Two more group games were played on Saturday April 21, which Helm again covered, before the problems became so bad that CONCACAF decided to cancel the tournament.
“The drive home from the stadium on the Saturday night was eerie,” added Helm. “I was in a car with a few people from CONCACAF and it was like a ghost town.
“No-one was in the streets at all, not one. Even at the dead of night there would usually be a few walking around.
“There was also rubble everywhere and a couple of burnt out cars. We got back to the hotel but it was closed, and we had to drive round a few times before we found a guard who would let us in through a padlocked gate.
“The following morning, I was told 100 rooms had checked out on the Saturday. I switched on the Ipad and saw the tournament had been cancelled, and that everyone had to get out of the country as fast as possible."
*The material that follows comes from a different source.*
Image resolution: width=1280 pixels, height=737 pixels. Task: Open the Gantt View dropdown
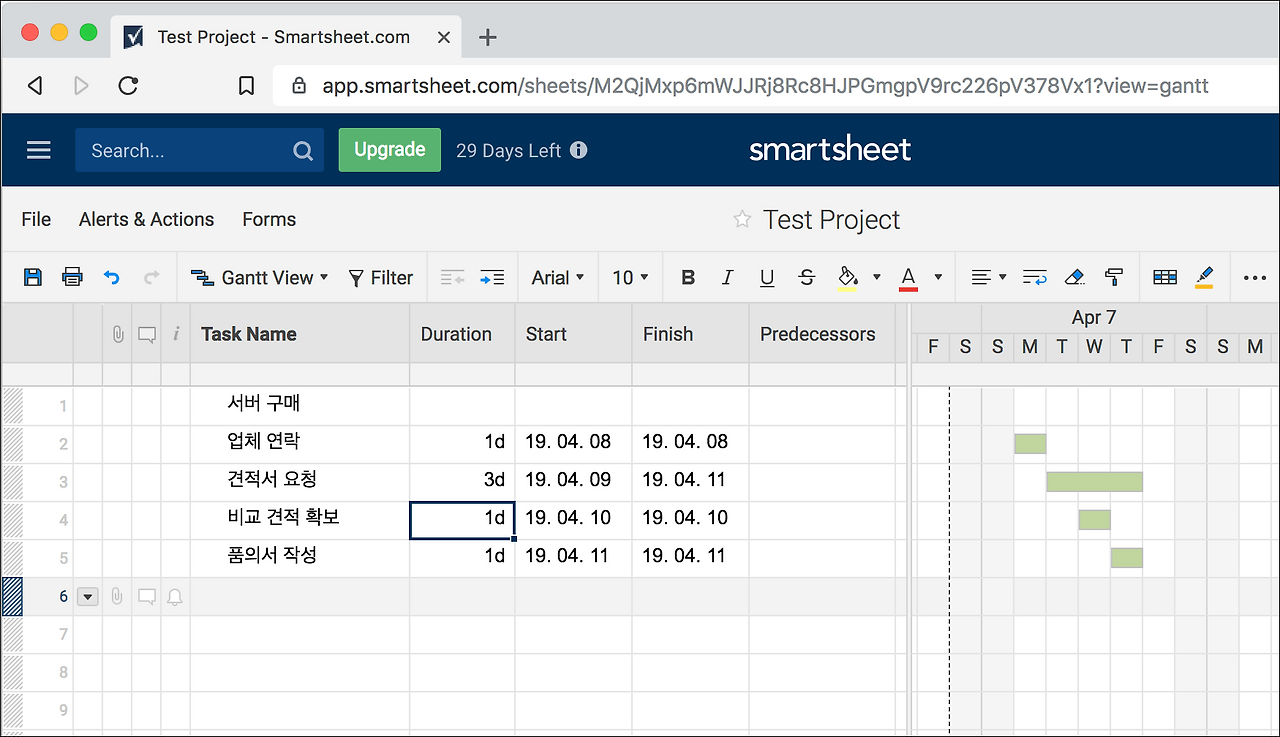click(x=259, y=277)
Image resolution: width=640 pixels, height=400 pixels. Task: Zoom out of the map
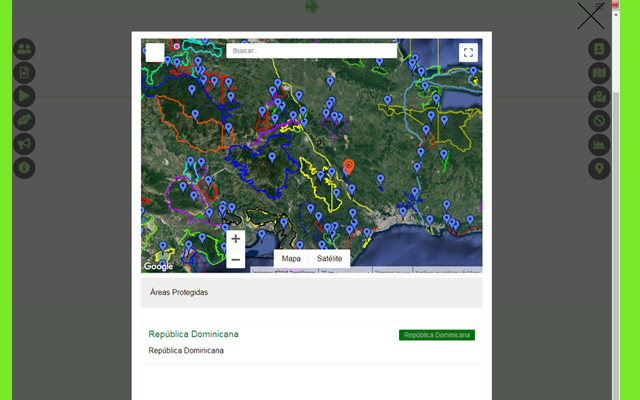pyautogui.click(x=235, y=260)
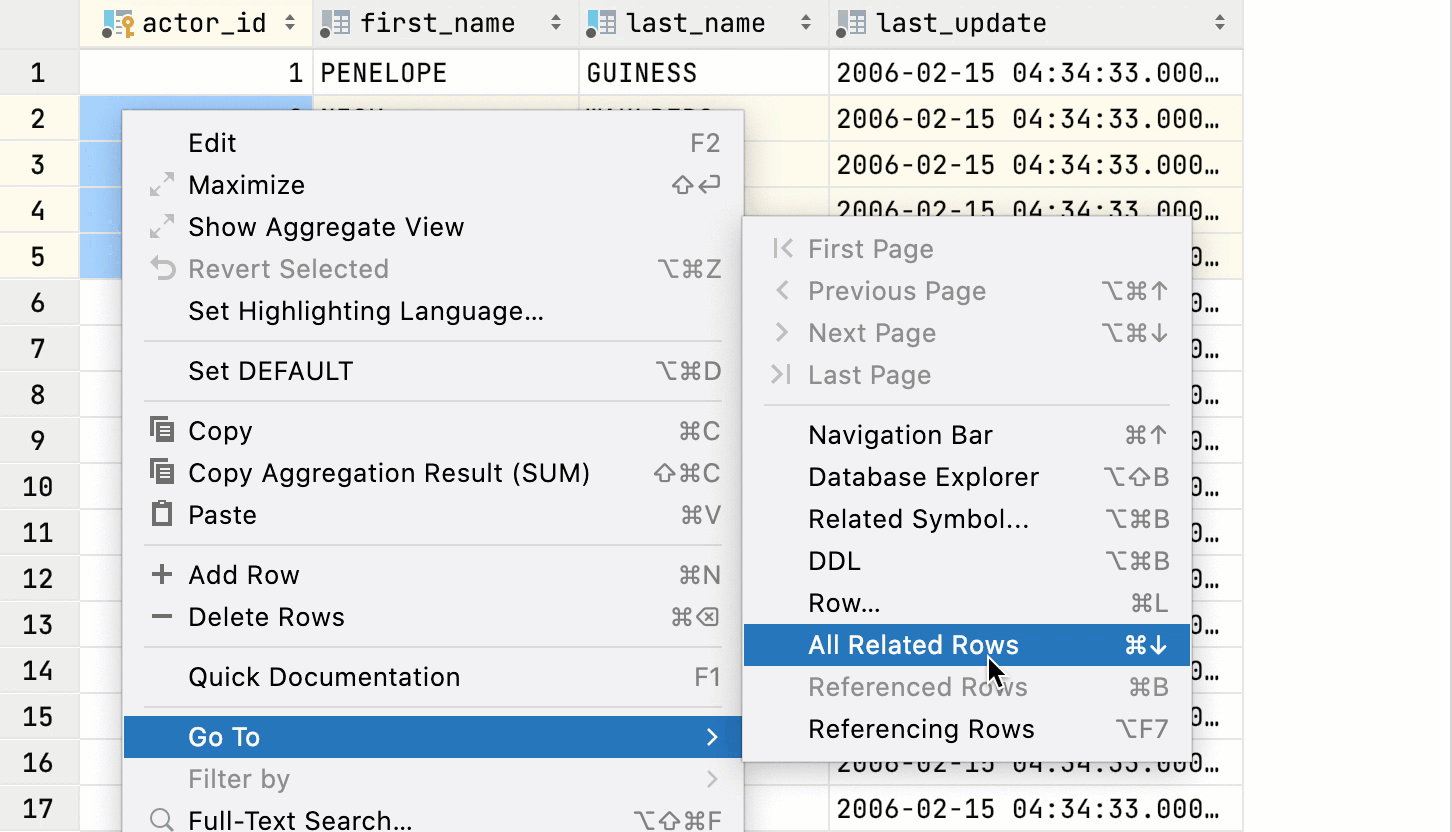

But leaving the country was not as simple as it would normally be as Mr Helm had to almost be smuggled out on a flight with the tournament officials.
“There was already a flight ticket to go home on the Monday but then a further message came through from CONCACAF that they were trying to get us out even earlier.
“They didn’t want us in the streets during the light. In the meantime, we weren’t allowed to leave the hotel and, in the end, we were woken up at 4am on the Monday and escorted to the airport.
“Me and all the tournament referees left together. I didn’t feel threatened. Thankfully, the rioting never came up to our hotel.
“But it was still worrying watching what was happening on the TV. I have seen a lot in my career but nothing like this. Being flown home was a first.”